SOURCE PASSAGE>
------------------------------------------------------------

Military History Companion: operational concepts
 

There are three components of military power: the moral, which motivates soldiers and makes them fight; the physical, the way they are armed and supplied; and the conceptual. The conceptual component of military power is the cheapest, in terms of financial investment, but acts as a powerful ‘force multiplier’ to the other two.

During the 20th century a number of broad operational concepts have shaped the way armed forces are designed for battle and the way campaigns have been conducted. They relate to both the strategic purpose they strive to achieve and the tactics that make them up. Some of the first ideas which could be described as ‘operational concepts’ were part of naval strategy, ‘open’ and ‘close’ blockade, for example, and even such abstract concepts as ‘the fleet in being’ or ‘command of the sea’, although in modern terms these were strategic rather than operational. Air power has also come up with operational concepts, for example the ‘big wing’ advocated by AM Leigh-Mallory during the battle of Britain.

If there was an ‘operational concept’ at work in armies at the outbreak of WW I, it was the doctrine of the offensive. The paralysing effect of modern artillery, rifle, and machine-gun fire, recognized in the Second Boer War and Russo-Japanese war, and the ‘softness’ of modern youth, which was not expected to bear privations as stoically and self-sacrificingly as its forefathers, led to a reaction. The French school was led by Col Louis de Grandmaison (1861-1915), the Director of Operations, who put forward his views in two lectures in 1911. ‘It is more important’, he said, ‘to develop a conquering state of mind than to cavil about tactics.’ Two years later he drew up the Regulations for the Conduct of Major Formations of October 1913, which declared ‘the French army, returning to its traditions, recognizes no law save that of the offensive’.

In Germany there was a similar reaction against cautious tactics and by 1903 regulations emphasized the offensive. The Schlieffen plan gave operational/strategic form to these tactics, although it was assailed by Gen Friedrich von Bernhardi, who preferred breakthrough to envelopment as an operational concept. In Britain Gen Sir Ian Hamilton, a highly sensitive and intelligent man, also dismissed the belief expounded by Jan Bloch in his book Future War, that armies would be paralysed by fire. ‘The best defence to a country’, wrote Hamilton, ‘is an army formed, trained, inspired by the idea of attack.’

The primacy of the offensive had universal appeal, whether to professional soldiers, who believed it to be the preserve of dedicated professional armies, or the radical left, who saw it as a product of popular will. It also fitted nicely with the views of Henri Bergson, the French philosopher, and those of Nietzsche and even of Darwin. In terms of the three components of military power, it represented a massive reliance on the moral, with far less emphasis on the necessary physical and very little on the conceptual.

------------------------------------------------------------

DATA LISTING>
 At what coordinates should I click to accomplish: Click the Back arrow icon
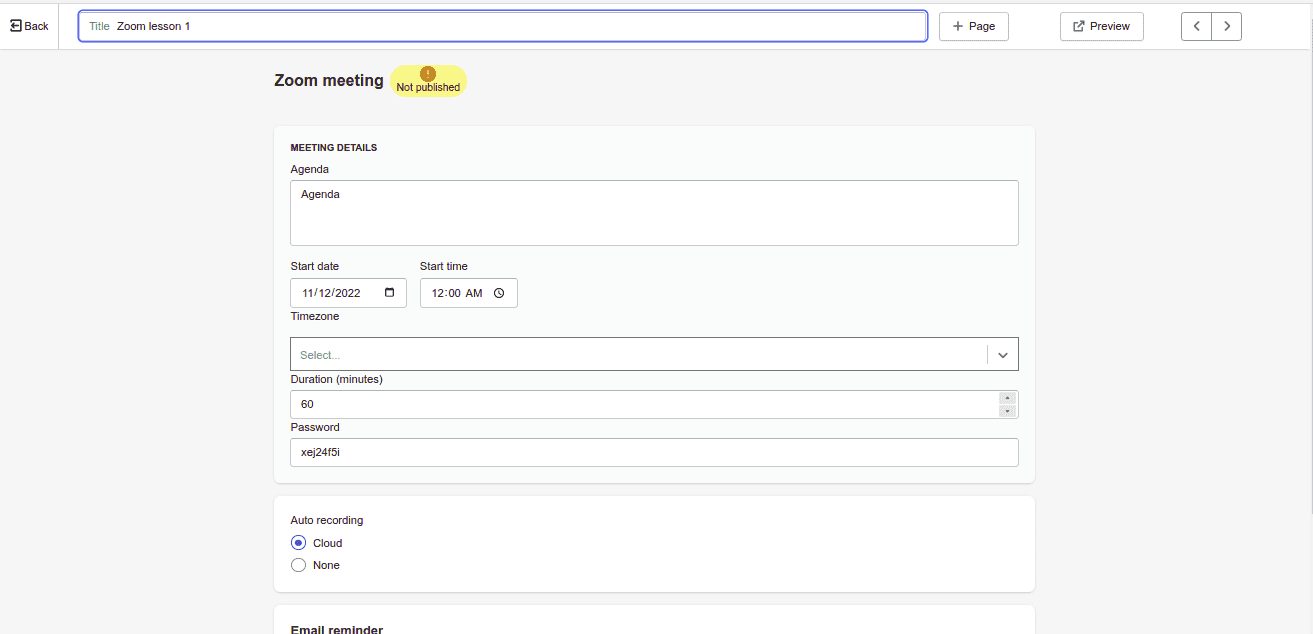16,26
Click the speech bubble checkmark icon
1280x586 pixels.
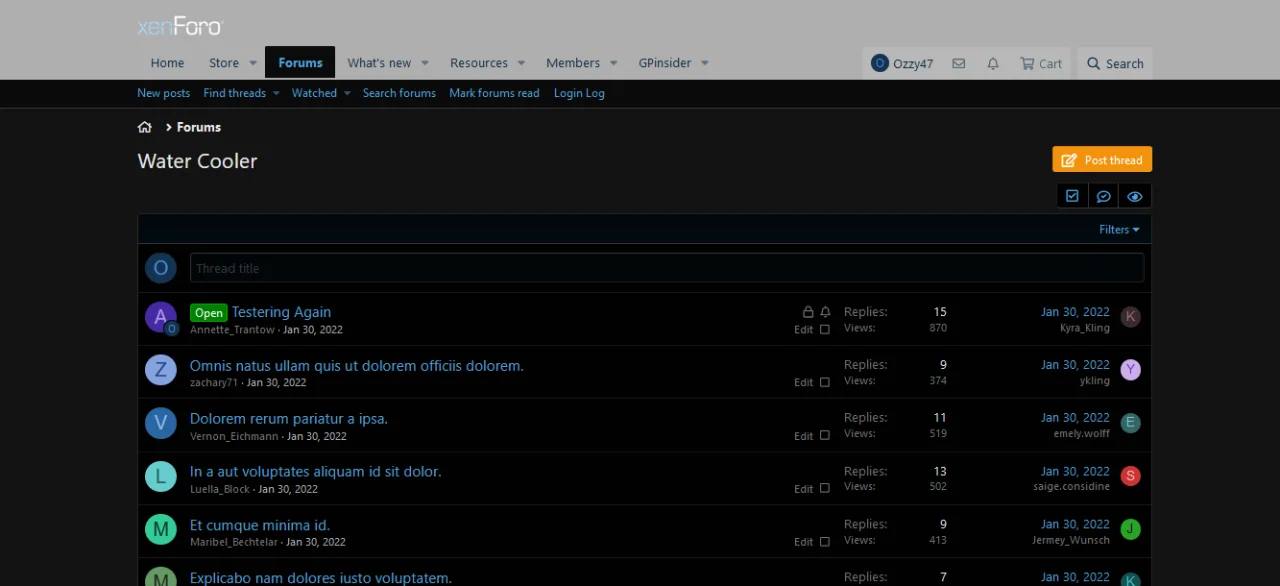pos(1103,196)
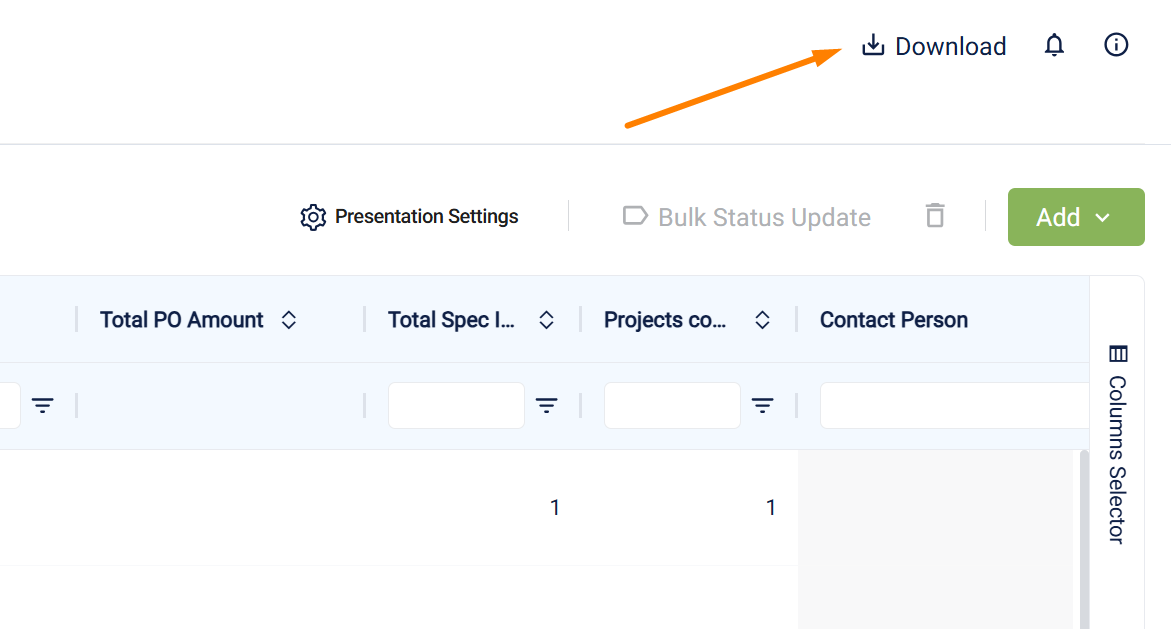The width and height of the screenshot is (1171, 629).
Task: Open filter menu for Projects column
Action: click(x=763, y=405)
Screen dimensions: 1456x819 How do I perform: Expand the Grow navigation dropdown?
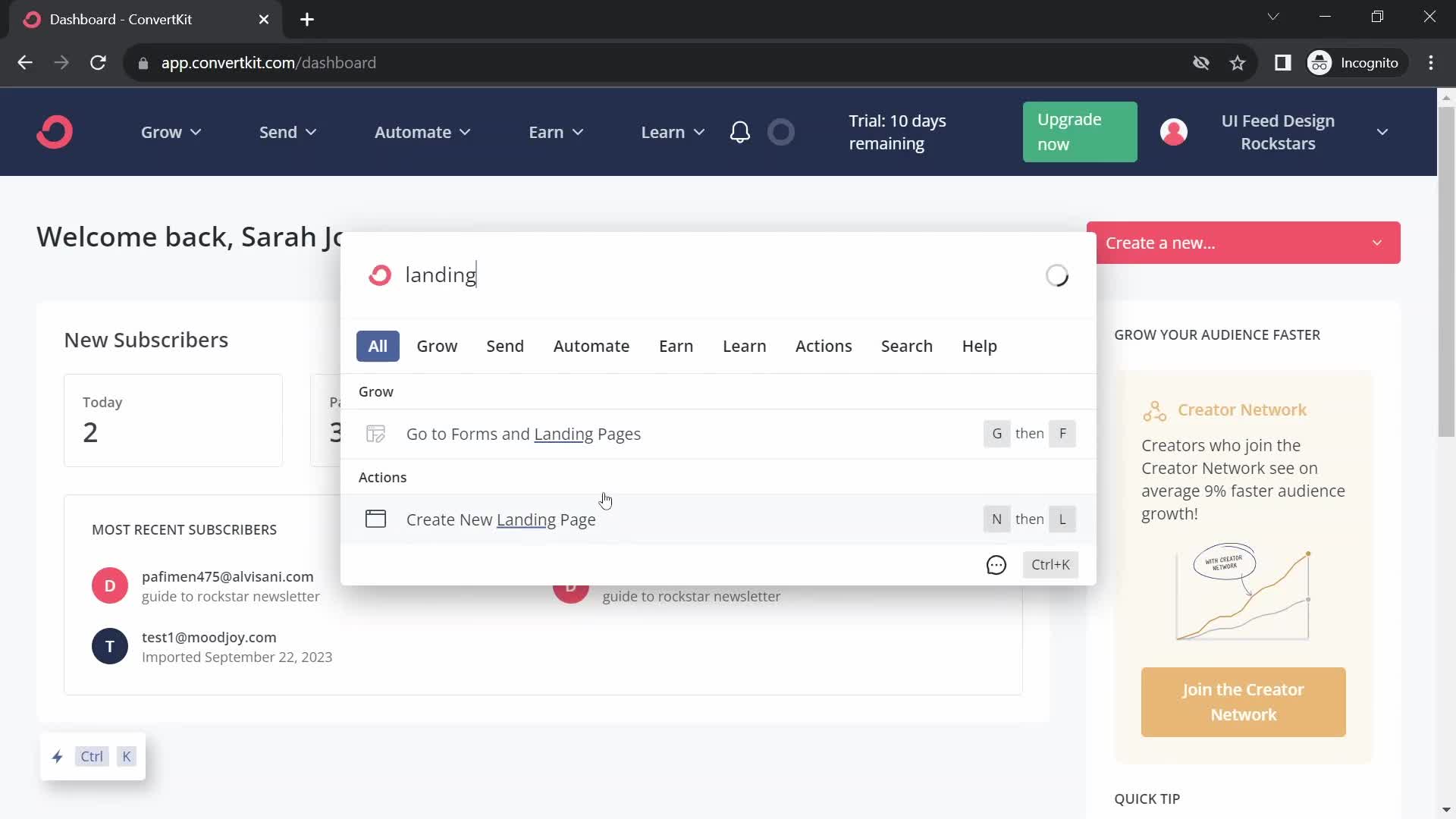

------------------------------------------------------------

PROBLEM DETAILS>
From the passage on operational concepts, write out word for word the part that begins with the words containing "There are three" and ends with "the other two.".

FULL SOLUTION>
There are three components of military power: the moral, which motivates soldiers and makes them fight; the physical, the way they are armed and supplied; and the conceptual. The conceptual component of military power is the cheapest, in terms of financial investment, but acts as a powerful ‘force multiplier’ to the other two.